__Exercise description__
From the "Speaks for itself" column, output word for word the passage that opens with the words containing "Yet that is" and closes with "what you do.".

__Page excerpt__

------------

Speaks for itself
It’s a funny thing is politics. Someone demonstrates that they have the skill set required to win an election and, in doing so, they assume responsibilities for which they have demonstrated no discernibly appropriate skill set at all. It might be fascinating to hear Alex Ferguson give a lecture on football tactics, but I’d skip his thoughts on string theory and quantum mechanics.
Take Ed Miliband. The son of a politician, the brother of another politician, he has spent his entire life in politics. What is there is this background which gives him any basis upon which to comment on banking, let alone very much else?
Yet that is what he did last July when he gave a speech at the Co-op bank saying
“It is a pleasure to be here at the Co-op. You have always understood that ethics of responsibility, co-operation and stewardship must be at the heart of what you do.
That’s one of the reasons why the Co-Op bank has in the last week seen a 25 percent rise in applications for accounts.

------------

__Data excerpt__

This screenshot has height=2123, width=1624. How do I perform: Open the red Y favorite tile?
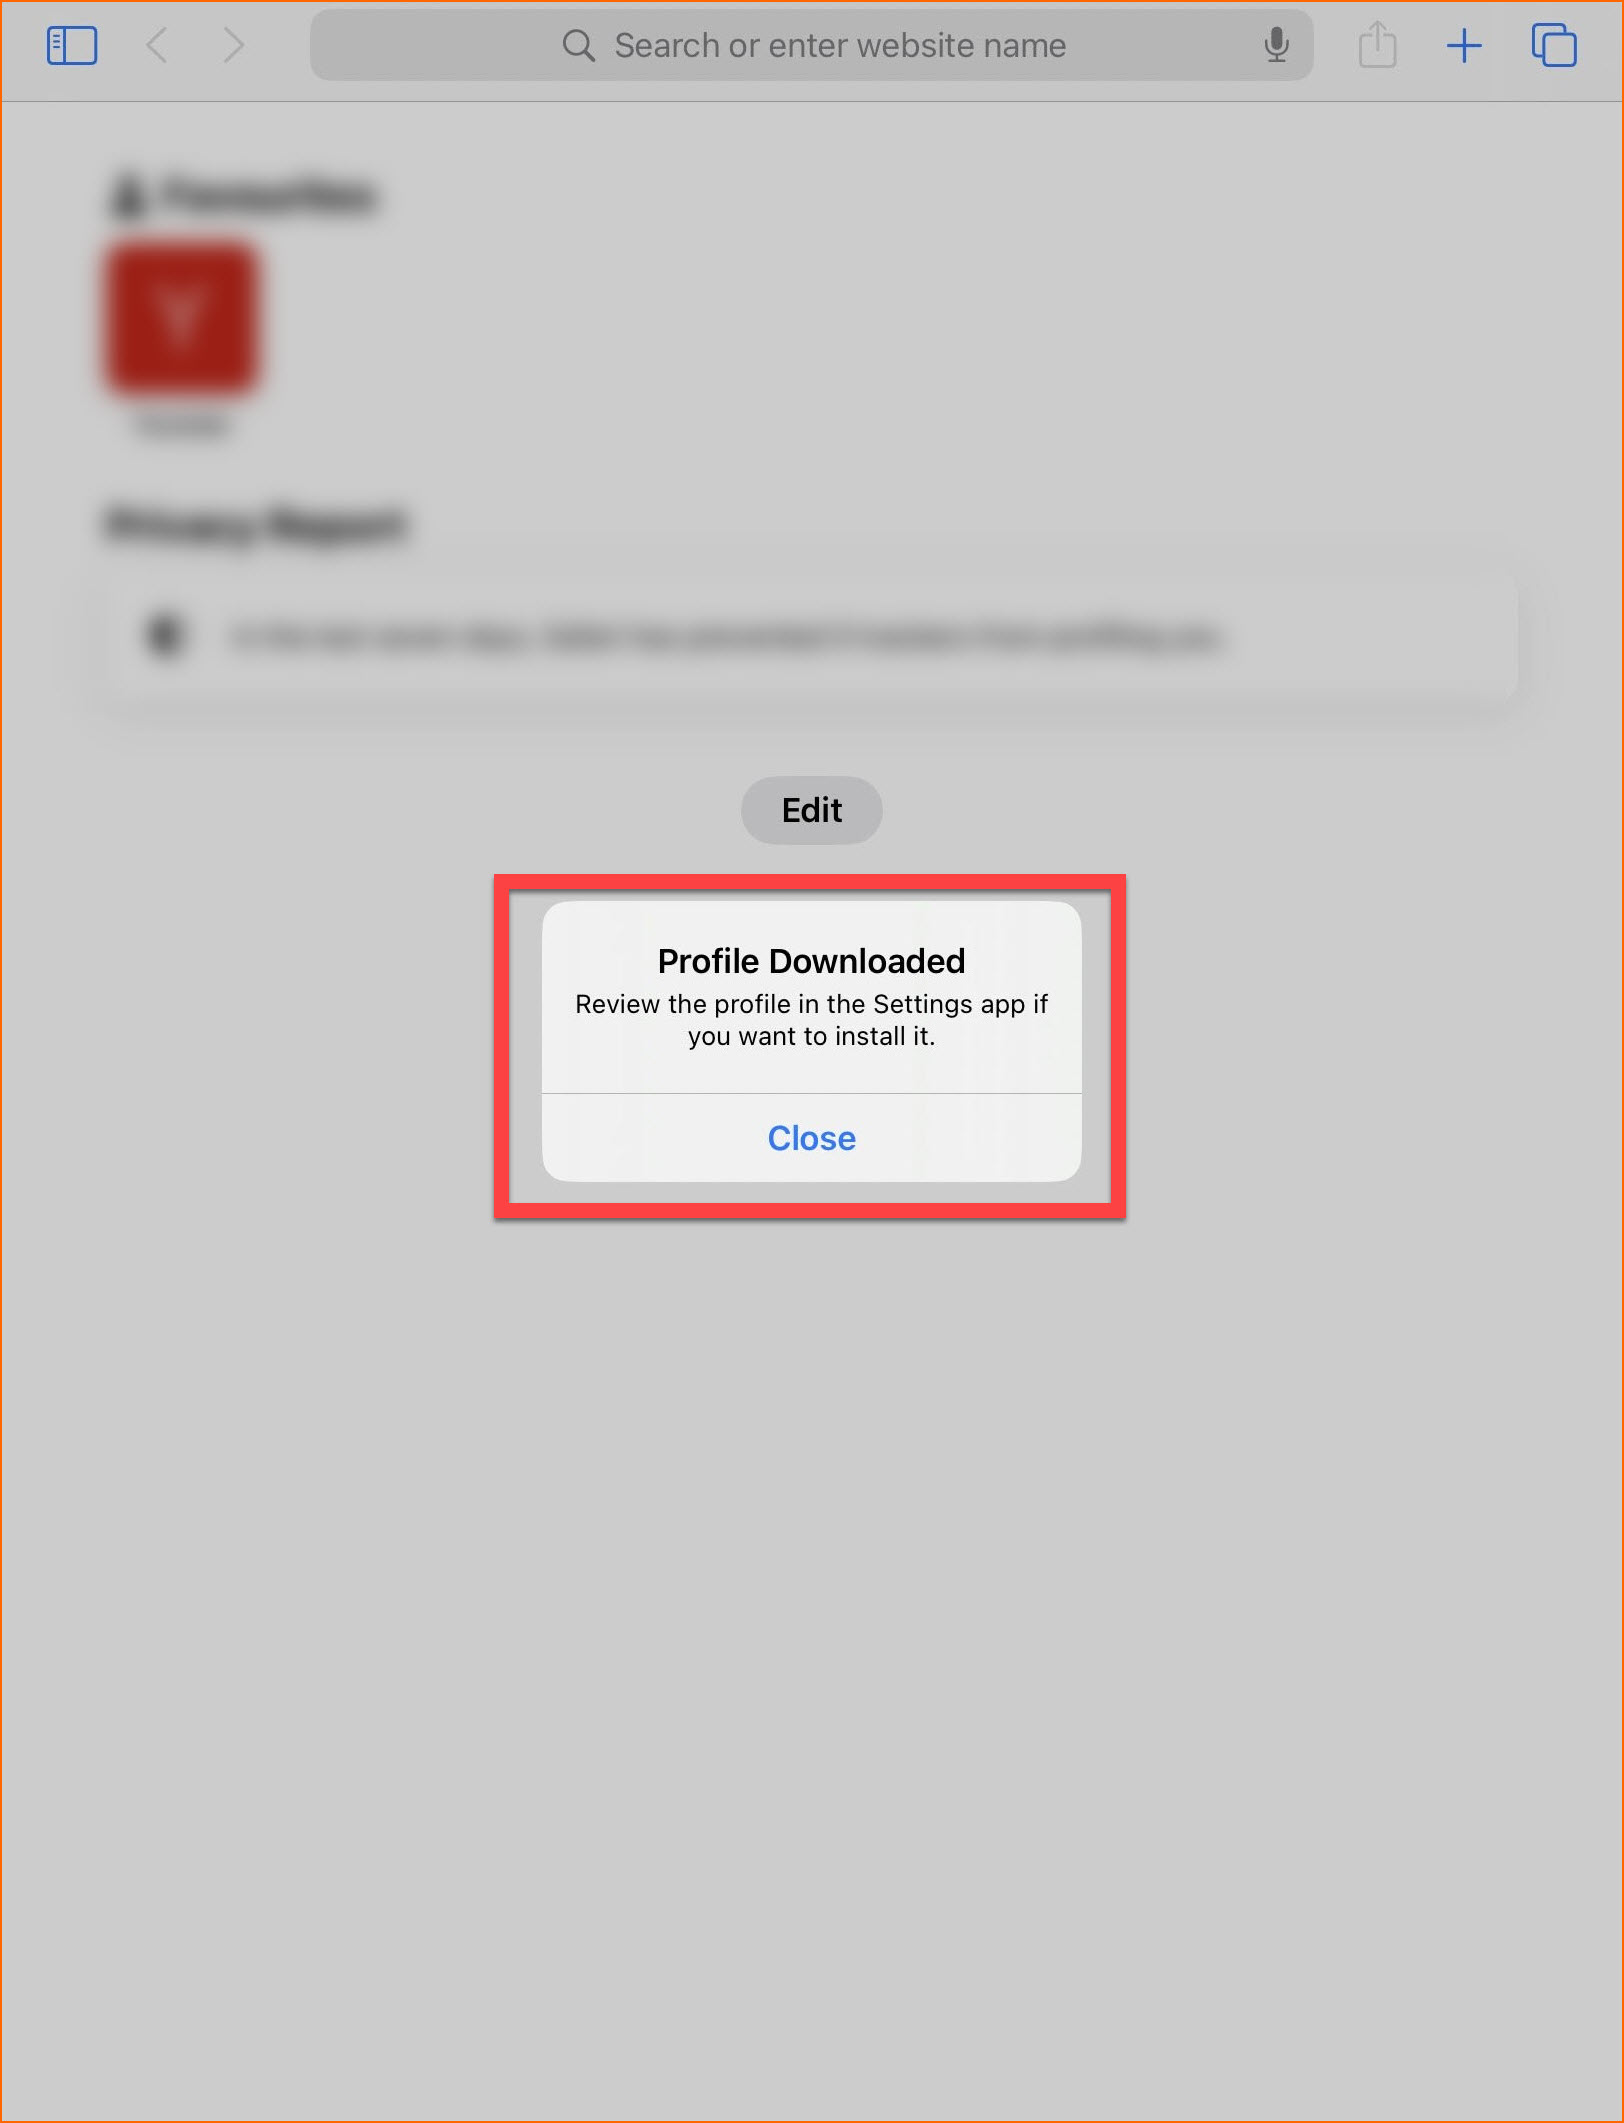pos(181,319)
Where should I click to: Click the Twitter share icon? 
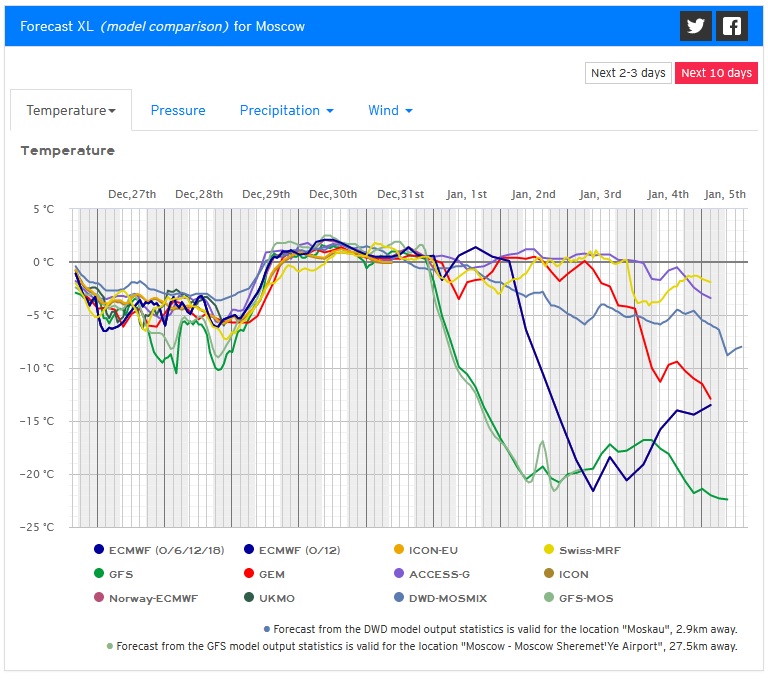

------------

__Expected answer__
Yet that is what he did last July when he gave a speech at the Co-op bank saying
“It is a pleasure to be here at the Co-op. You have always understood that ethics of responsibility, co-operation and stewardship must be at the heart of what you do.